Incorrect clipping planes on onboard card

I’m drawing a sphere with two clipping planes. On nvidia graphic cards everything works fine, the sphere is drawn and also clipped correctly.
But on a different system using an Intel onboard graphic adapter the whole clipping goes terribly wrong. But only if both clipping planes are enabled. Using only one plane, regardless which one of them, the sphere is drawn correctly.
I’ve already checked GL_MAX_CLIP_PLANES but the guaranteed six planes are supported.
Any idea what’s the problem here? A driver bug?

Originally posted by Snapshot:
I’ve already checked GL_MAX_CLIP_PLANES but the guaranteed six planes are supported.
Any idea what’s the problem here? A driver bug?

By the way, guaranteed six clipping planes are already enabled - they are your frustum near, far, left, right, up and down planes.
So the implementation is free to decide, how many extra planes to support.
It seems, like your onboard card can have only 1 extra-clipping plane.

Are you sure about that? The Redbook says:

All implementations of OpenGL must support at least six additional clipping planes…
I think the keyword here is “additional”. Doesn’t that mean I have at least six clipping planes beside those used for the bounding rect?
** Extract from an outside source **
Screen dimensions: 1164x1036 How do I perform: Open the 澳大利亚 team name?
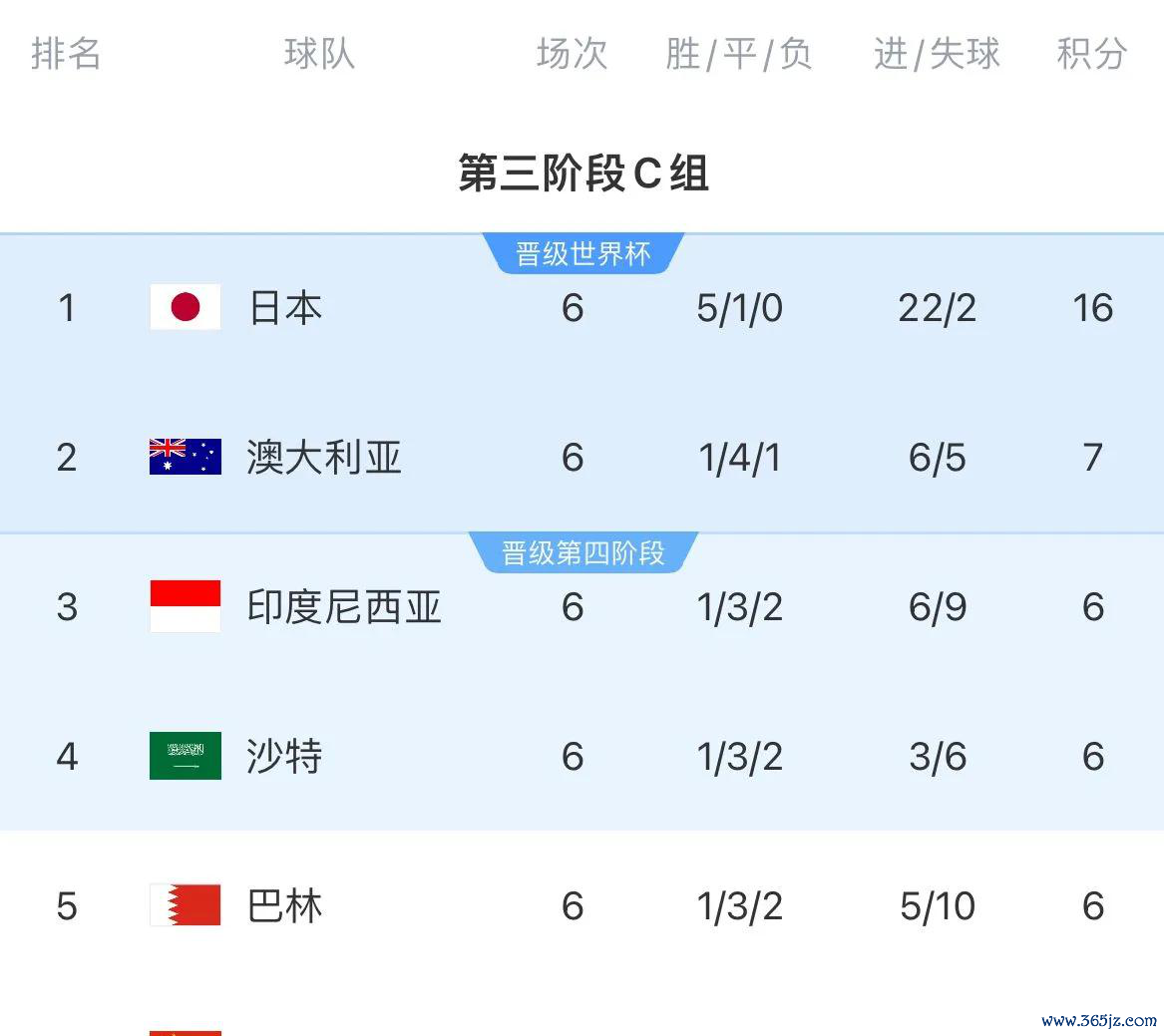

I’v checked again the returned number of max clip planes. In both cases it’s six. :confused:
So both should fail or both should work, shouldn’t they?

Originally posted by Snapshot:
Doesn’t that mean I have at least six clipping planes beside those used for the bounding rect?

Yes, you have at least six user defined planes available. The frustum clipping is independent and does not count aginst that limit. If the Intel driver can not handle two user cliping planes, it contains a bug.

Okay, thank you!

Eeeeh, thank you Komat, I didn’t know that about additional.